Moreover, Experiment 1 demonstrated that, relative to the Read-only condition, within-category errors were more beneficial for target recognition than cross-category errors. In Seabrooke, Hollins, et al. (2019a) experiments, all errors at encoding were likely to be cross-category errors, because participants were not provided with the target category when they were asked to guess the definition of a rare English word. Since the within-category (vs. Read-only) effect appears to be larger than the comparable cross-category effect, an associative effect of pretesting may be easier to detect for within-category errors than cross-category errors. We administered an associative recognition test rather than a cued-recall test because we were concerned that the participants’ guesses (within- or cross-category errors) would produce different degrees of interference in a cued-recall test.

Experiment 2

Participants in Experiment 2 completed the same encoding phase as in Experiment 1. Half of the participants then completed an old-new target recognition test, as in Experiment 1. The remaining participants completed an associative recognition test, which we have used in previous work (Seabrooke, Hollins, et al., 2019a). Here, participants were presented with Finnish-English word pairs that were either presented intact (i.e., as they were studied at encoding) or re-arranged (i.e., a Finnish word from the encoding phase was presented with a different target from the encoding phase). In this task, associative memory is required to distinguish intact word pairs from re-arranged pairs, but any interference from the participants’ guesses during the encoding phase should be minimal (because participants are not required to actively retrieve the target at test). This procedure also has the advantage of reducing the likelihood of a floor effect at test (cued recall performance is often very poor in these experiments – see, e.g., Seabrooke, Hollins, et al., 2019a), which would restrict our ability to observe any effect of error magnitude.

Method

Participants, apparatus, and materials

A sample size of 44 participants per group was determined before data collection. This sample size has good power to detect the effect size of the within- versus cross-category effect seen in Experiment 1 (85% power at dz = 0.41). Thus, 88 psychology undergraduates from the University of Plymouth took part in the experiment for course credit. Six participants failed to generate enough within and cross-category errors to progress onto the test phase, and another withdrew from the experiment because of illness. These participants were replaced. The final sample consisted of 44 participants per group. There were 71 females and 17 males, who were aged between 18 and 52 years (M = 21.08 years, SD = 6.44 years). The apparatus and stimuli were as in Experiment 1.

Procedure

The procedure for the target recognition group was the same as that used in Experiment 1, except that all trials were separated by fixed 1,500-ms intervals. The encoding phase for the associative recognition group was identical to the encoding phase for the target recognition group. For the associative recognition test, six word pairs from each error type were randomly chosen and were allocated to a “paired” list. These items retained their original pairing when they were presented at test. The remaining word pairs were allocated to the “re-paired” list. The targets from these word pairs were swapped with targets from another (randomly chosen) word pair from the re-paired list. Table 1 shows some example trials. The re-paired cue and target were always from the same error type (within/cross category), but they were randomly selected from either category (animal or clothing). Similarly, six randomly selected word pairs from the Read-only condition were allocated to the paired list and were presented intact during the test phase. The remaining six word pairs from the Read-only condition were allocated to the re-paired list, and the targets from these word pairs were swapped in the same way as for the re-paired word pairs from the within- and cross-category error conditions.
^^^^^^^^
Written exercise 1>
Copy the experiment description word for word, everything from "A sample size" down to "were as in Experiment 1.".

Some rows
^^^^^^^^
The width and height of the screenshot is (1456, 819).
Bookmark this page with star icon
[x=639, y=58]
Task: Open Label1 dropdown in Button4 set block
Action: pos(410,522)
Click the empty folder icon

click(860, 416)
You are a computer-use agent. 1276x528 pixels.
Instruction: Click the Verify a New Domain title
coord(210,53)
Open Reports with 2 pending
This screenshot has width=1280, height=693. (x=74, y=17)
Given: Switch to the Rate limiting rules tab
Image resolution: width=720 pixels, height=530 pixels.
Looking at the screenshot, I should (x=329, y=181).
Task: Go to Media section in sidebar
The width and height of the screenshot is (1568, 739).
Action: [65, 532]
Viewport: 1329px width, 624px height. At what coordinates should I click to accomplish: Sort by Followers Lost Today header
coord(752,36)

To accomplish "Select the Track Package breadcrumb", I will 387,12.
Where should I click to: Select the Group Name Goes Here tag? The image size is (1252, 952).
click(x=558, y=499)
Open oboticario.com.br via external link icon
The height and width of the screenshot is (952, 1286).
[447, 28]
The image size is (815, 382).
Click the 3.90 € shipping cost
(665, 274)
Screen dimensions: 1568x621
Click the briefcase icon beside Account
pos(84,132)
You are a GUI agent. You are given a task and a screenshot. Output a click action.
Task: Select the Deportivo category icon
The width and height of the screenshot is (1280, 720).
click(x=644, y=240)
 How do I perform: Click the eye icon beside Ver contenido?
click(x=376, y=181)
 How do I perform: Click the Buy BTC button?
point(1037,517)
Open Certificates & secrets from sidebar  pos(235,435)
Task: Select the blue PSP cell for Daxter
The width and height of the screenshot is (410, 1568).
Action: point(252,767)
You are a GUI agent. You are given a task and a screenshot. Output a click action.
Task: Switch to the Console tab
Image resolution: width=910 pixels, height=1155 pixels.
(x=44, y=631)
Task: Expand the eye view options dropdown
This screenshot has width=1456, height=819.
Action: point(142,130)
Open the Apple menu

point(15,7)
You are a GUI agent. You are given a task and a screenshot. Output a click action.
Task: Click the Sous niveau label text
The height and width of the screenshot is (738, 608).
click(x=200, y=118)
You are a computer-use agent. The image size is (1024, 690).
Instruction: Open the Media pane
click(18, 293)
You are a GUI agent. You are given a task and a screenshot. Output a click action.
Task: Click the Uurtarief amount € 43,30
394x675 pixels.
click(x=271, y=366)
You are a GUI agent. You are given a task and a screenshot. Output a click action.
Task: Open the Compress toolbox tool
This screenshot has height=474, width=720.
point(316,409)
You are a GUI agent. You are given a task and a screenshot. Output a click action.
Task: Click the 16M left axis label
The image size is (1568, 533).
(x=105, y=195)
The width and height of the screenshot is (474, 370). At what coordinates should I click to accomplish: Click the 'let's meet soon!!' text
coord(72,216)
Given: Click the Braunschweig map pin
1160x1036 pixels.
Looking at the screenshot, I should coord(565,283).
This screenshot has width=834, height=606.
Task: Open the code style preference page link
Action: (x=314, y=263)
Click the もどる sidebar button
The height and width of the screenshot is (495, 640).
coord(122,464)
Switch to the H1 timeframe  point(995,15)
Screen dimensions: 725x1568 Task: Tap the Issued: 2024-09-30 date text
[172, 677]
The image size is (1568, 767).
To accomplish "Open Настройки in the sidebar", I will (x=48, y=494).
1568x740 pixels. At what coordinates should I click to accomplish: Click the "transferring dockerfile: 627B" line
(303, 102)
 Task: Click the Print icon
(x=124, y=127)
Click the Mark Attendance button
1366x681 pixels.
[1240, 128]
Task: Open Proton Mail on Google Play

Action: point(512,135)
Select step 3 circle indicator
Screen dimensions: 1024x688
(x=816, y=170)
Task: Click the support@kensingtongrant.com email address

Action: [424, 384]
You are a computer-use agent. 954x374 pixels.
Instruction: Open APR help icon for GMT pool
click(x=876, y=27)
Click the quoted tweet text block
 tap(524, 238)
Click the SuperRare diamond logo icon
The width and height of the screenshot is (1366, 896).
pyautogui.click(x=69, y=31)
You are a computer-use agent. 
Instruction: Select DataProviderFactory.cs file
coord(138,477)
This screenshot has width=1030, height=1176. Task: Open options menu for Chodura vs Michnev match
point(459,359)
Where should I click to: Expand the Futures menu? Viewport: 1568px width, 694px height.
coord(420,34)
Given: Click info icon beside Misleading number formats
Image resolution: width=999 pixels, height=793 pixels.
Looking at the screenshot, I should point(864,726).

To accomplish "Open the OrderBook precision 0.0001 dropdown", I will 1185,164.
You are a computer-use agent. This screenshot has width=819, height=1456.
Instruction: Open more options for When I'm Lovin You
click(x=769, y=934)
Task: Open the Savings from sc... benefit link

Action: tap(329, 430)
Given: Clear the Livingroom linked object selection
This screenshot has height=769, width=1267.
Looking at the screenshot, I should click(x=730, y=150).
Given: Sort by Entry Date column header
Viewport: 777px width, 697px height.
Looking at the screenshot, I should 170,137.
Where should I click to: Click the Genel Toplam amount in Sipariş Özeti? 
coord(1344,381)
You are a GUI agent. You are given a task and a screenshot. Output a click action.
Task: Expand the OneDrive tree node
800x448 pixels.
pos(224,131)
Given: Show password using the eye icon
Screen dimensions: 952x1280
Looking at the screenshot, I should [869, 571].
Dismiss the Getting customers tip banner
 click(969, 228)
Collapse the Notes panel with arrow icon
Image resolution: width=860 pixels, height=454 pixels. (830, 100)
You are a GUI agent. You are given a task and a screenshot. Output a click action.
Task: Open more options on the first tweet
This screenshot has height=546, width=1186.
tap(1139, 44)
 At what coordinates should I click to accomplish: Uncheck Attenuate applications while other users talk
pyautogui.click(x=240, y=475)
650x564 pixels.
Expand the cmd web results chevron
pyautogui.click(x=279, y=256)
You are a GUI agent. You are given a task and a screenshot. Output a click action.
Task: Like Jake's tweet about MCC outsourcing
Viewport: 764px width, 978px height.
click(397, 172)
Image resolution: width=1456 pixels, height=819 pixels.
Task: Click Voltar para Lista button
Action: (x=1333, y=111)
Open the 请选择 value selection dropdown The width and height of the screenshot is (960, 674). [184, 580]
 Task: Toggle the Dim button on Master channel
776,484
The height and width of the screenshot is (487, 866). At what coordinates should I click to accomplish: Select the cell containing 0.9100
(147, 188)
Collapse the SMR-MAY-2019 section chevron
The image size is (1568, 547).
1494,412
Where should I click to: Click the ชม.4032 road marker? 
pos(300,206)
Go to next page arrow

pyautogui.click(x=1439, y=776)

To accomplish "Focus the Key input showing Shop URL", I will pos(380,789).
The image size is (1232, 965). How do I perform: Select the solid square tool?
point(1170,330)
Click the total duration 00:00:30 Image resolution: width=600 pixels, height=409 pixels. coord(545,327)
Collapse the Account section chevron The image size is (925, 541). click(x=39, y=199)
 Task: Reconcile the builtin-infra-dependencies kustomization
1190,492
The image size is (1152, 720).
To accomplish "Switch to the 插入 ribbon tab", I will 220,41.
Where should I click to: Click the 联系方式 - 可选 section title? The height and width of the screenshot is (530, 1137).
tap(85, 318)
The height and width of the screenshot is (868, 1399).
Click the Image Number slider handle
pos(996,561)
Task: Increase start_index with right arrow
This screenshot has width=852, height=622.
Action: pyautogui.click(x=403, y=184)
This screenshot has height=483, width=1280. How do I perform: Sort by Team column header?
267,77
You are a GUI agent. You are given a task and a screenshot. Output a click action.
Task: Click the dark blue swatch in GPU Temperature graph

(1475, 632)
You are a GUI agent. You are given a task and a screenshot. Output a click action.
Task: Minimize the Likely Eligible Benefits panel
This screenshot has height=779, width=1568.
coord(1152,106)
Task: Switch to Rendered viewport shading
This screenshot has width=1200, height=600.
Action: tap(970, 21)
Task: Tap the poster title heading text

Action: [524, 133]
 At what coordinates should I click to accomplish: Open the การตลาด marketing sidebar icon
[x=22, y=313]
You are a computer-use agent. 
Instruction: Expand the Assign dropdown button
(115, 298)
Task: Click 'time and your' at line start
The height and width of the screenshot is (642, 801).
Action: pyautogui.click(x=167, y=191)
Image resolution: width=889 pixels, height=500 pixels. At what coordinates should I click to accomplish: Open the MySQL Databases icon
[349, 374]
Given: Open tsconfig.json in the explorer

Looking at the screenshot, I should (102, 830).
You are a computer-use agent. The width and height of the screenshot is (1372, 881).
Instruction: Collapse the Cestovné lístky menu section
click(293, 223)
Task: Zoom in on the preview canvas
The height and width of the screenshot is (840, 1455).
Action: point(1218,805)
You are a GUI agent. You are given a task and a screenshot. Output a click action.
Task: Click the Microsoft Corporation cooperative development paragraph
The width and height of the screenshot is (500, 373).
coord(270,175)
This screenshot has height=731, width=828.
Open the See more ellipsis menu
^^^^^^^^
Written exercise 2>
In the rows above, give everything from the line containing "Collapse the SMR-MAY-2019 section chevron" down to the line containing "I will pos(380,789).", both included, as a JSON list of strings with one string per line and blank lines left out.

Final result 1>
A sample size of 44 participants per group was determined before data collection. This sample size has good power to detect the effect size of the within- versus cross-category effect seen in Experiment 1 (85% power at dz = 0.41). Thus, 88 psychology undergraduates from the University of Plymouth took part in the experiment for course credit. Six participants failed to generate enough within and cross-category errors to progress onto the test phase, and another withdrew from the experiment because of illness. These participants were replaced. The final sample consisted of 44 participants per group. There were 71 females and 17 males, who were aged between 18 and 52 years (M = 21.08 years, SD = 6.44 years). The apparatus and stimuli were as in Experiment 1.

Final result 2>
[
  "Collapse the SMR-MAY-2019 section chevron",
  "The image size is (1568, 547).",
  "1494,412",
  "Where should I click to: Click the ชม.4032 road marker? ",
  "pos(300,206)",
  "Go to next page arrow",
  "pyautogui.click(x=1439, y=776)",
  "To accomplish \"Focus the Key input showing Shop URL\", I will pos(380,789)."
]